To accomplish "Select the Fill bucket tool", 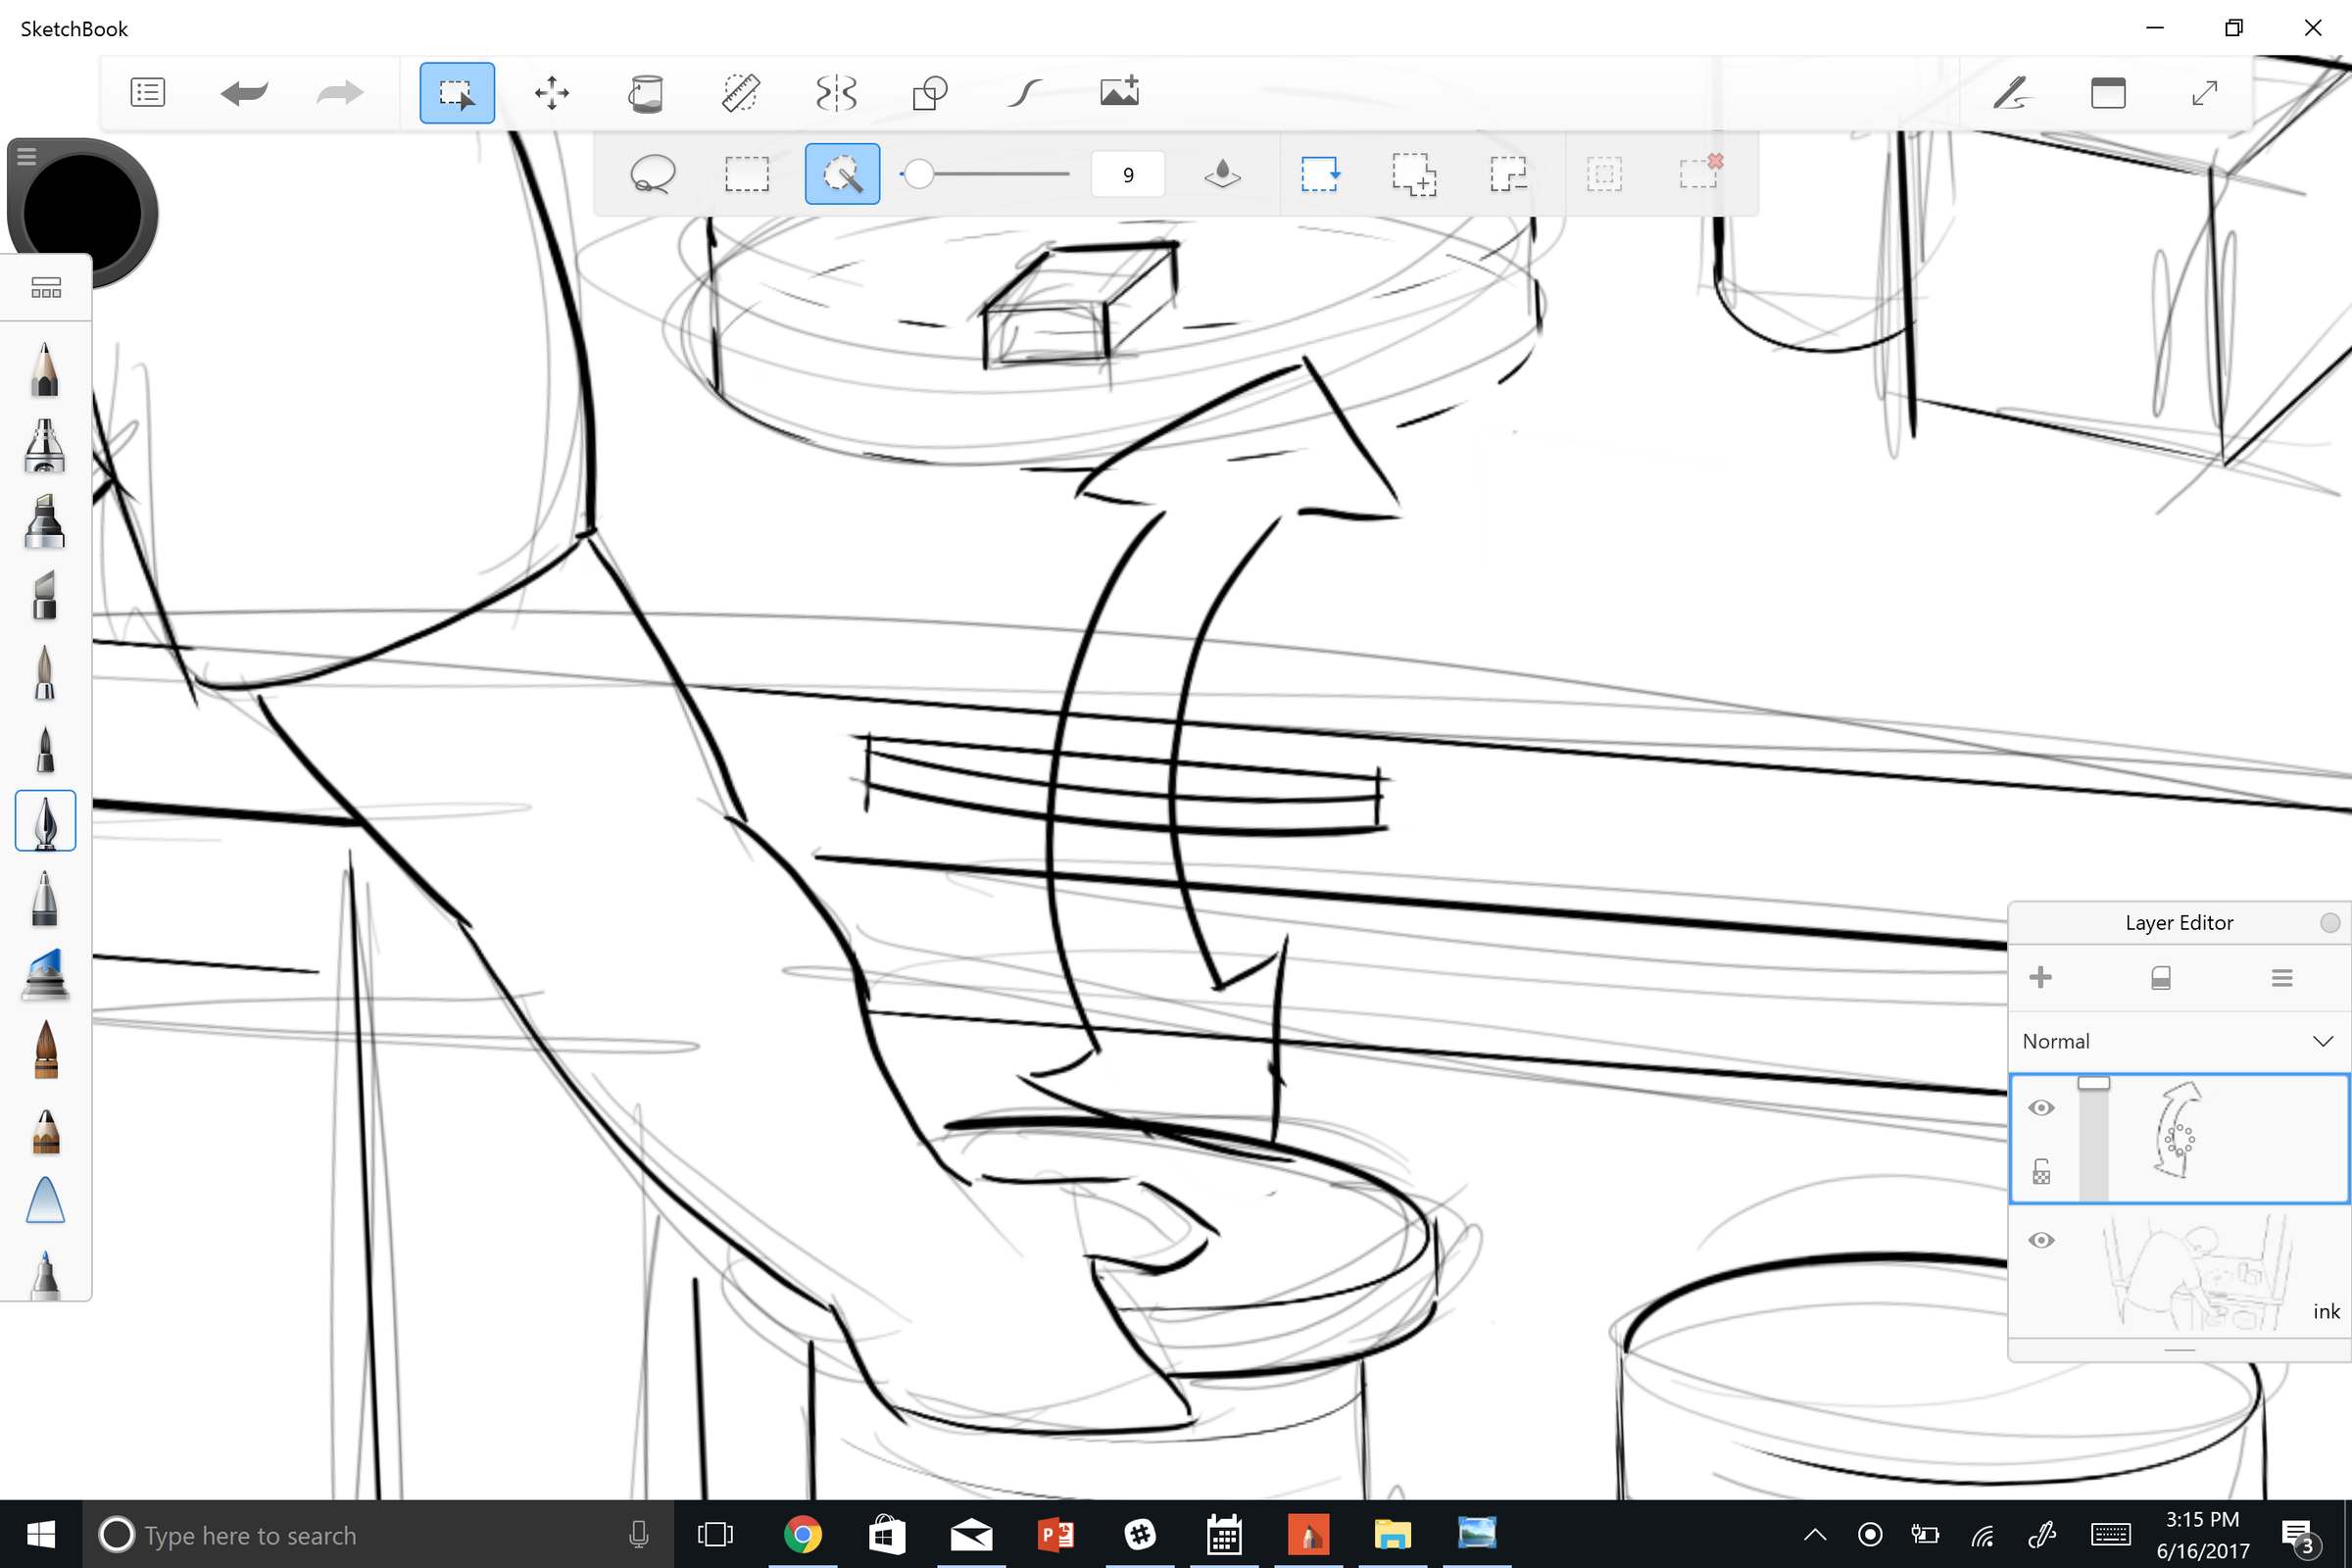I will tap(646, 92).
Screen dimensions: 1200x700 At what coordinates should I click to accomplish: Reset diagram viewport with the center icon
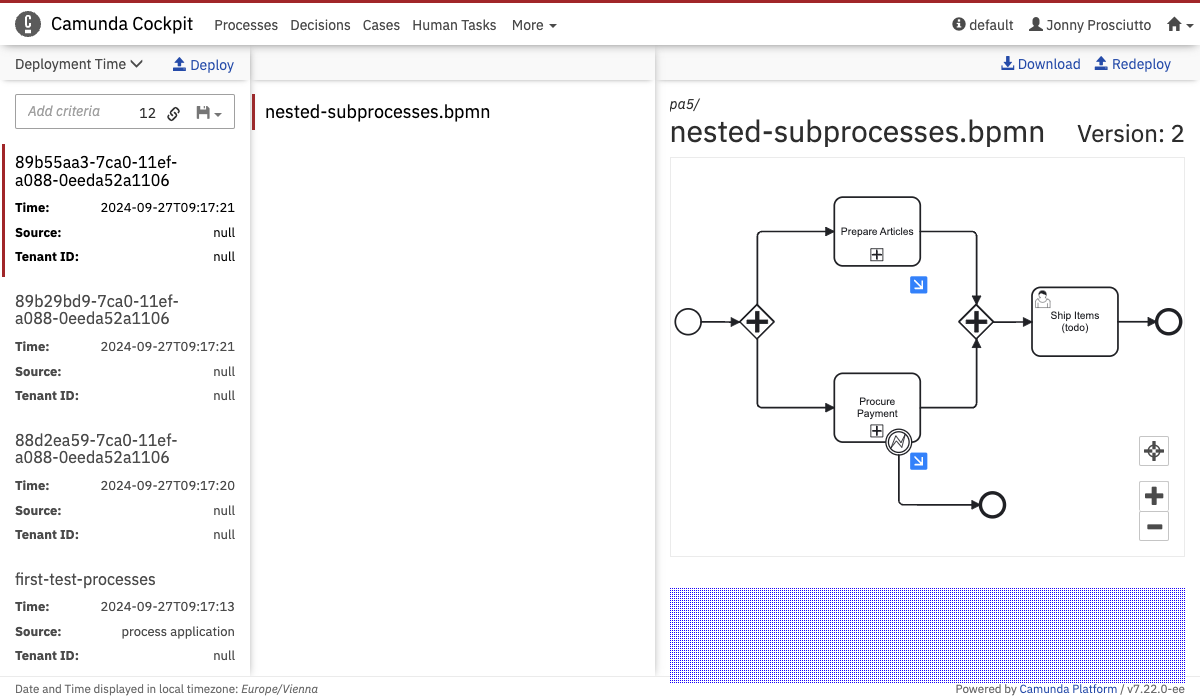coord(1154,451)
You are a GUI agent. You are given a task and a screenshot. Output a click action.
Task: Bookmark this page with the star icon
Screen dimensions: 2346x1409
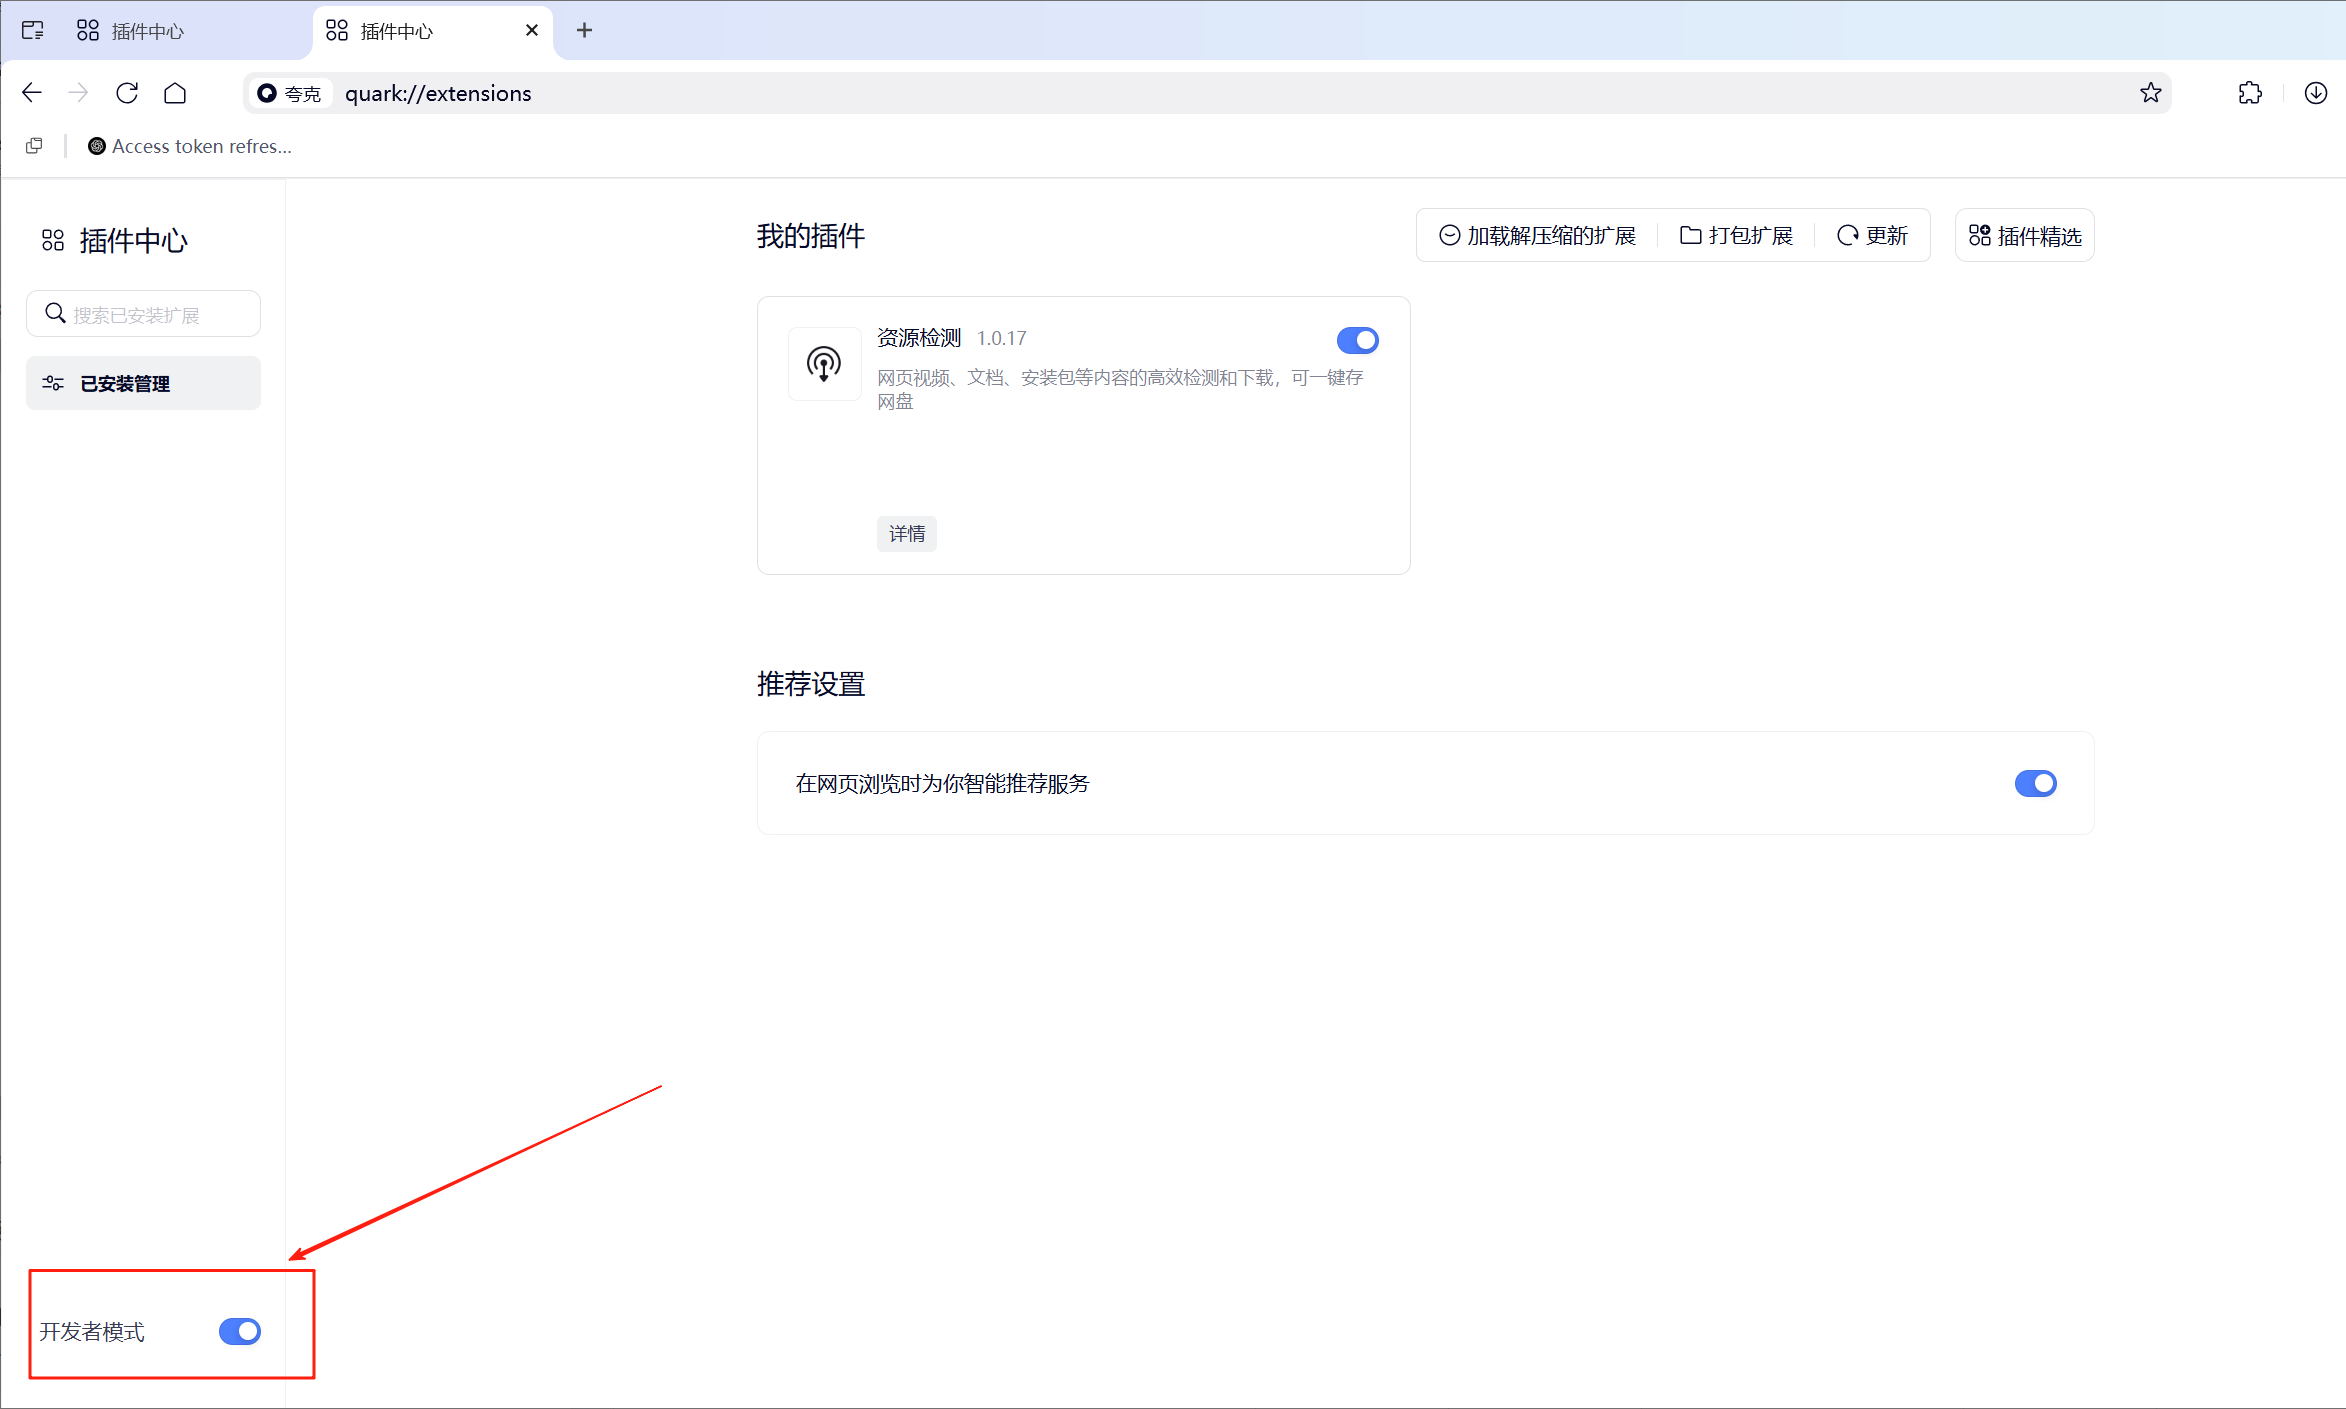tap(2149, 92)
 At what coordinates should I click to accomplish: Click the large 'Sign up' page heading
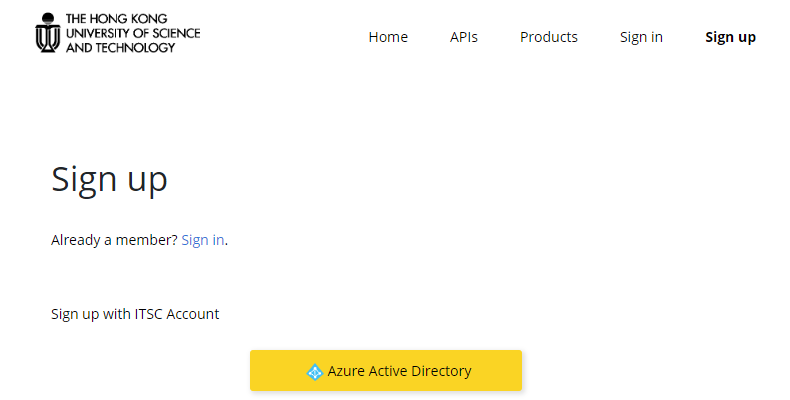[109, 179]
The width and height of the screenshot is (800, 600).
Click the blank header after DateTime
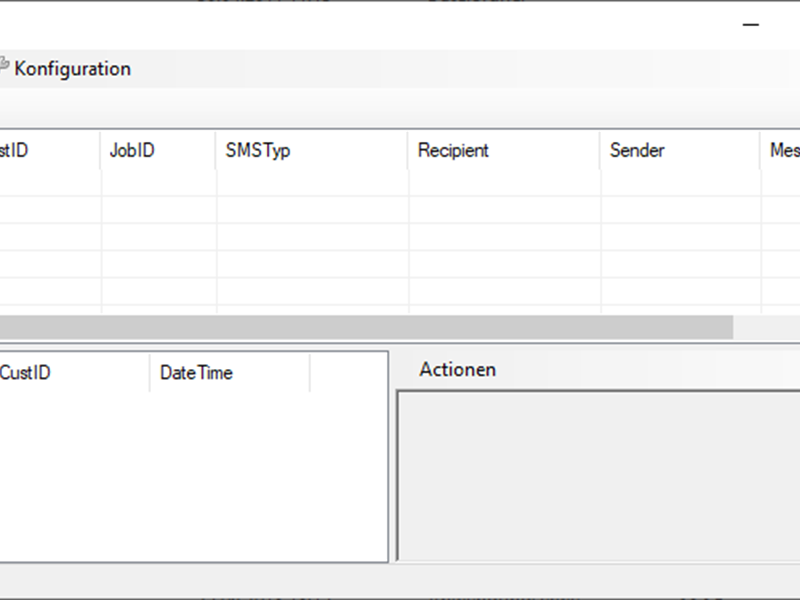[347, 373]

--

▶ Objective: Reproduce word for word the part of the entries above that opens with the line containing "At what coordinates should I click to accomplish: Click" and runs through the end of the entries, leaving out the pictures.

▶ Response to this exercise:
 At what coordinates should I click to accomplish: Click the large 'Sign up' page heading
[109, 179]
The width and height of the screenshot is (800, 600).
Click the blank header after DateTime
[347, 373]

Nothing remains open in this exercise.